TO ALL SHALLOW JET PUMPS THAT RUN HOT, AND MOTOR DOES RUN... *keep in mind another problem usually causes a pump to do this, here I usually see it more often from waterlogged tanks causing excessive cycling*.... leave the pump where it sits (imo). fix suction leak (1.25" threaded fitting in pump inlet and any other pipes/fittings harmed by the heat), prime pump (fill pump up with water), now see if it pumps water (be sure a valve is open somewhere for water to run and turn power on). may have to kill power and reprime a couple times depending on distance from water source. if it does prime and steadily pump water, cut off main valve (usually the one right after the pump and tank) and see if it will build pressure and shut off (gauge should climb until cutout setting and pump shuts off.). if it does this, be sure your tank's pressure is correct to avoid cycling issues... (by checking either the system gauge or at the tank when u run water and pump cuts on.. i say use the tank for more accurate 2psi difference.. then kill power, drain your system completely and leave the water on. when all water is drained, check air in tank with tire gauge, should be 2 psi lower than pump's cut on pressure.) turn power back on and cut off water, be sure it builds and shuts off. then for good measure, run some water and make it kick on and off one more time. now go eat a sandwich.
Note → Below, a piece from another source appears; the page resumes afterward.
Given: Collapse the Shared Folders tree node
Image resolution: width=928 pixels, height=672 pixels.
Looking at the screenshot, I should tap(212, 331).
without knowing more, this would likely be my exact steps if called to this job (sandwich included). if the pump does pump water but doesnt build pressure then you have another problem with the pump previously listed in a likely off topic post. if the pump never does pump water (you fix suction and other leaks, prime and run it several times if needed).. and no water is being pumped out... then you may need to bench test the pump to be sure (instructions are in the only posts still here). then if alls well with pump you may need to look at some possible well production issues and/or any other possible leaks from well-to-pump connections.
Last edited by justwater; 11-16-2010 at 12:10 AM. Reason: to be even more on topic.